Calcio e Brexit: Aurier del Psg prima “vittima” dell’uscita dall’Euro

brexit

L’Ultima Ribattuta, all’indomani dell’uscita dall’Euro del Regno Unito, aveva lanciato l’allarme anche sulle ripercussioni nel mondo del calcio: “Brexit: piangono Europa, calciatori e bookmakers” (clicca qui).
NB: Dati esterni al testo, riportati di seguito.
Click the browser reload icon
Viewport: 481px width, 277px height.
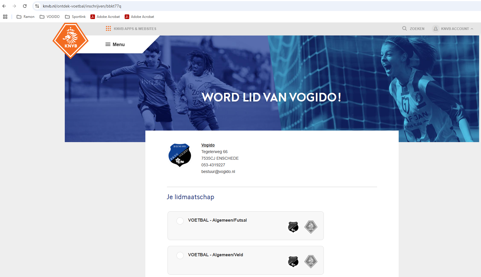point(25,6)
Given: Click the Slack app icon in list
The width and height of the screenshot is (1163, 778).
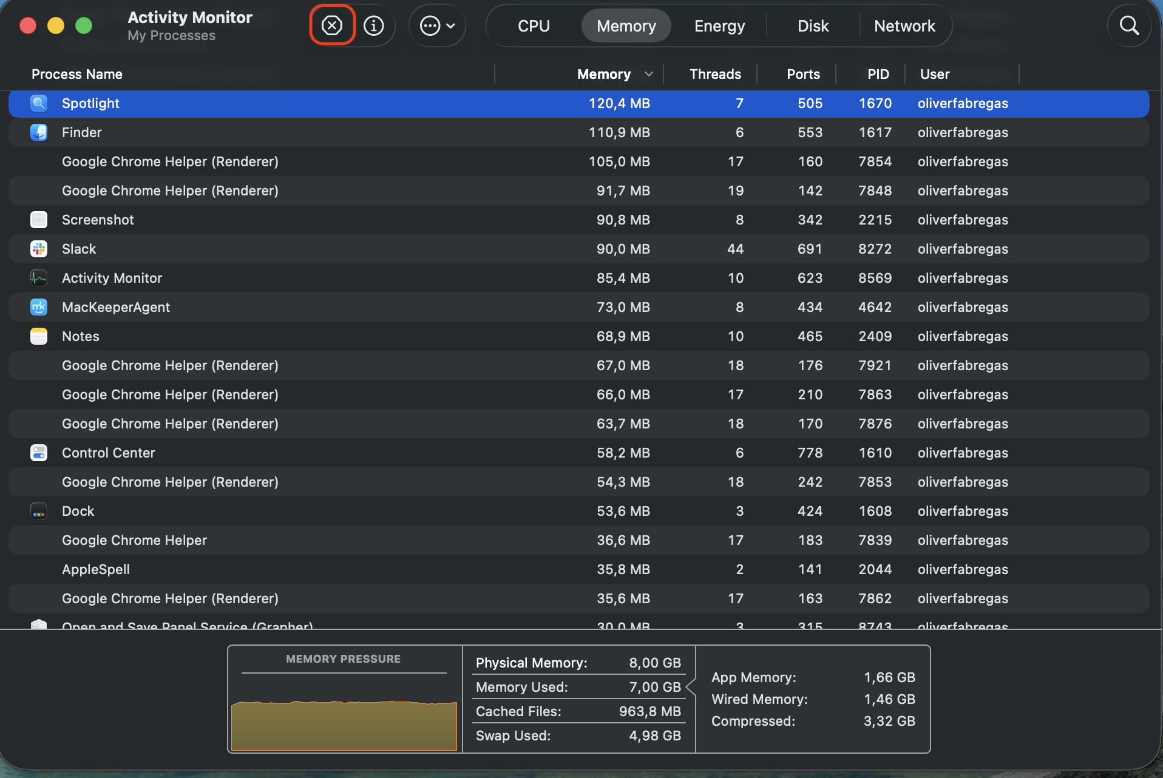Looking at the screenshot, I should [39, 249].
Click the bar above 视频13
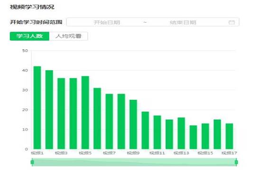258x177 pixels. coord(181,133)
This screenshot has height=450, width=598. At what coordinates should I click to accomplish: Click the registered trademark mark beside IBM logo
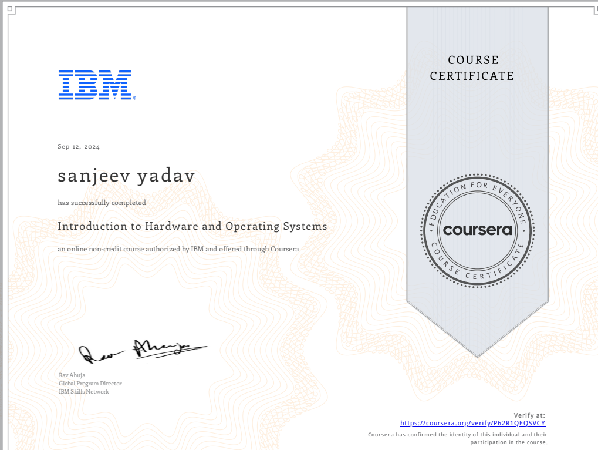pyautogui.click(x=134, y=99)
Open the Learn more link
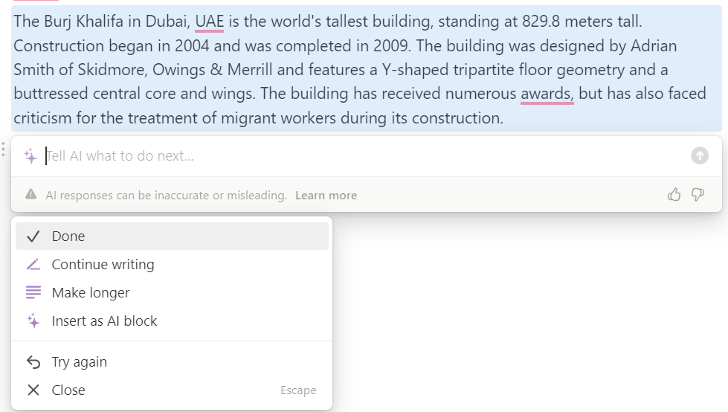Screen dimensions: 728x412 [326, 195]
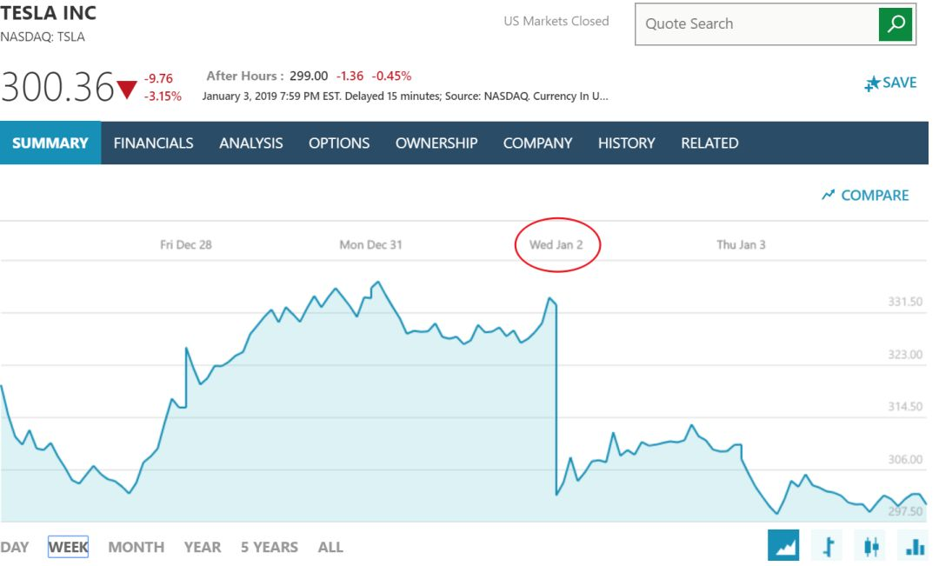
Task: Set chart range to MONTH
Action: click(136, 548)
Cinque mesi dopo, le previsioni sembrano diventare davvero realtà e rappresentare un ostacolo per alcuni giocatori stranieri che sbarcano in Inghilterra. Il primo esempio arriva dall’ivoriano Serge Aurier, 23 anni, difensore del Psg. Il calciatore, pedina importante per lo scacchiere del club parigino, si è visto negare il visto dalle autorità inglesi e non è potuto scendere così in campo ieri, in occasione del match di Champions League tra Arsenal e Paris Saint Germain.

Tra la rabbia giustificata del team francese. “Siamo sbalorditi da questo incomprensibile caso che attacca l’integrità dell’uomo e la crediblità della competizione sportiva“. Alla base della decisione dell’Inghilterra una vicenda dello scorso settembre, quando Aurier venne condannato a due mesi per aver avuto uno scontro con un poliziotto. Peccato che il ricorso in Appello, che potrebbe scagionarlo, non si sia ancora svolto.

Anche l’Uefa si è schierata contro questa decisione ritenuta “assurda”. C’è il rischio di ripercussioni politiche. Ma quello del difensore del Psg potrebbe solo essere il primo di una lunga serie di casi simili.

Con l’approvazione della Brexit, infatti, molte cose possono cambiare. Un ostacolo che fino alla scorsa estate non era mai esistito e con il quale adesso tutti dovranno fare i conti. Il Regno Unito non guarda in faccia più nessuno.